BEGIN Supplied records

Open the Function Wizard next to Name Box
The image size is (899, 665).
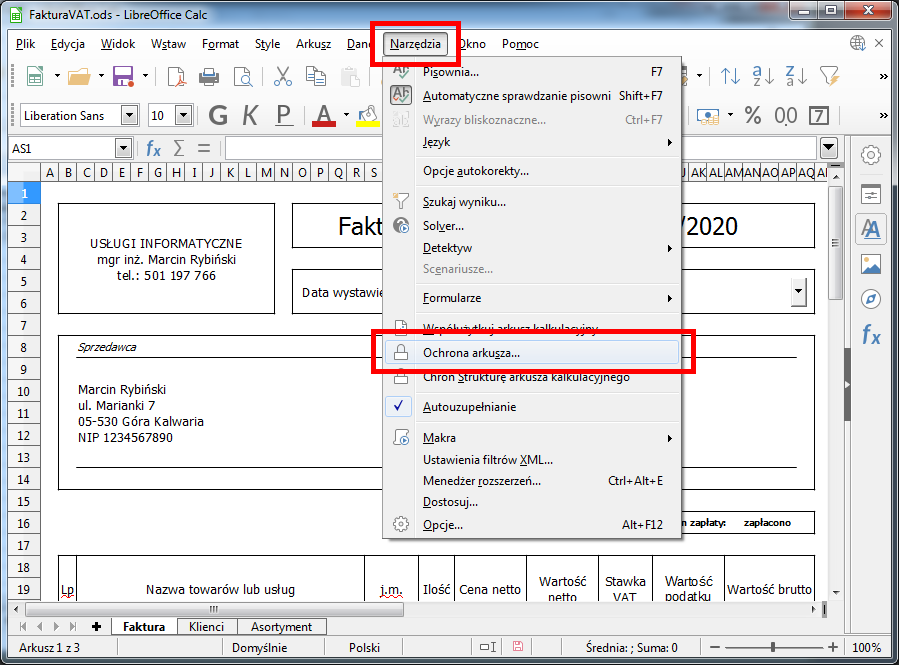pos(153,149)
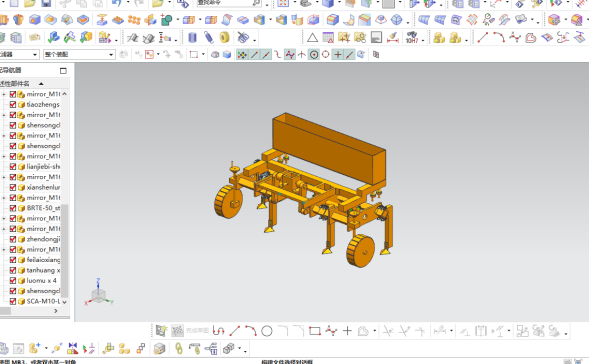Click the navigator horizontal scrollbar right arrow

56,311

END Supplied records

• [Exercise objective]: Pictures stay out; everything else in the listing above gets restated word for word.

• [Completed task]:
Open the Function Wizard next to Name Box
The image size is (899, 665).
pos(153,149)
Click the navigator horizontal scrollbar right arrow

56,311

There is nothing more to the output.